Dosunmu (c. 1823 – 1885), referred to in British documents as Docemo, reigned as Oba of Lagos from 1853, when he succeeded his father Oba Akitoye, until his own death in 1885. He was forced to run away to Britain under the threat of force in August 1861.

==Accession==
Dosunmu's accession to the throne broke with tradition in that he was appointed Oba by British Consul to Lagos Benjamin Campbell following Britain's intervention in Lagos affairs following the Reduction of Lagos in December 1851. Campbell had learned about Oba Akitoye's death on 2 September 1853 from CMS agent C.C. Gollmer but withheld this information from the paramount chiefs, instead inquiring from them who Akitoye's heir should be. In unison, the chiefs agreed that Dosunmu was the rightful heir and only then did Campbell relay the news of Akitoye's death to them. Campbell then informed Dosunmu about his accession to the Obaship followed by hasty accession ceremonies at the palace. The next day, Dosunmu was officially recognized as Oba of Lagos and received a 21-gun salute from the Royal Navy.

==Rivalry with Kosoko==
Dosunmu inherited the "Kosoko" problem from his father (Akitoye) in that Kosoko had established an independent base in Epe with about 400 warriors (including Oshodi Tapa) and from where he destabilized Lagos with multiple attacks that came dangerously close to Akitoye. While Kosoko eventually signed The Treaty of Epe on 28 September 1854 with Consul Benjamin Campbell, agreeing not to make any claims to Lagos or to endanger commerce in Lagos. The treaty was a tactical success for Kosoko who got the British to recognize his state in Epe. In the big picture, however, the Lagos throne remained out of reach with Akitoye and Dosunmu's descendants firmly rooted.

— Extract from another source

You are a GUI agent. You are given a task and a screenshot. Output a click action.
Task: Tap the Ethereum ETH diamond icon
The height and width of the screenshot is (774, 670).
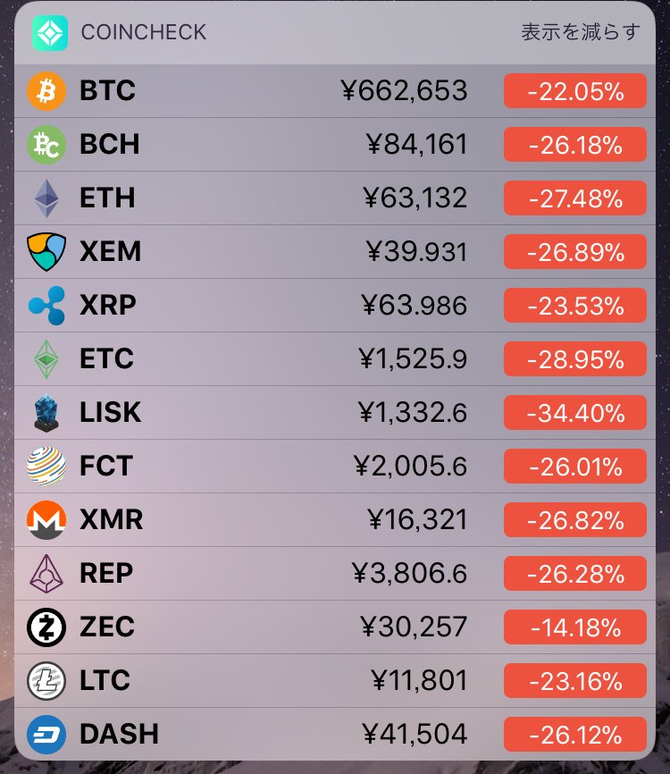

The Kosoko-Akitoye/Dosunmu rivalry spilled over to the economic realm. Oba Dosunmu's supporters didn't fully appreciate the British presence in Lagos after annexation in 1861 while Kosoko's allies exploited the relationship. Furthermore, according to terms of an agreement reached with 1854, Dosunmu relinquished trading rights for custom duties, which he was later forced to relinquish according to terms of the 1861 Treaty for a pension of £1,000 annually. Consequently, the Oba's wealth declined while Kosoko and his allies, under no such trading restrictions, flourished.

Kosoko's camp comprised men such as Oshodi Tapa and Taiwo Olowo who entered trade enthusiastically with European firms. At the head of the Dosunmu economic faction was Chief Apena Ajasa who repeatedly clashed with Taiwo Olowo. When Kosoko died the colonial government estimated that his economic faction was the more powerful one with at least 20,000 followers.

==Ceding Lagos to Britain in 1861 under threat of force==
Following threats from Kosoko and the French who were positioned at Wydah, a decision was made by Lord Palmerston (British Prime Minister) who noted "the expediency of losing no time in assuming the formal Protectorate of Lagos". William McCoskry, the Acting Consul in Lagos with Commander Bedingfield convened a meeting with Oba Dosunmu on 30 July 1861 aboard HMS Prometheus where Britain's intent was explained and a response to the terms were required by August 1861. Dosunmu resisted the terms of the treaty but under the threat to unleash violence on Lagos by Commander Bedingfield, Dosunmu relented and signed the Lagos Treaty of Cession.

==Clash with Governor Glover==
Some French firms who had lost their trade concessions made overtures to Dosunmu, sensing his disgruntlement with the British presence in Lagos, promising him assistance for revolting against Governor John Hawley Glover. Glover put down the attempt, fined Dosunmu £50, and suspended his stipend for 4 months. Dosunmu was not pleased and felt Glover used Kosoko to spite him. Dosunmu's position was merited as Glover enjoyed a very close friendship with Kosoko allies such as Oshodi Tapa whom Glover consulted before pursuing public projects and Taiwo Olowo whom Glover had encouraged to pursue trading with the firm of Messrs G.L. Gaiser.

==Death and legacy==
Dosunmu died in 1885 and was succeeded by his son Oba Oyekan I.

A prominent descendant of his is Oloye Abiola Dosunmu, the Erelu Kuti of Lagos.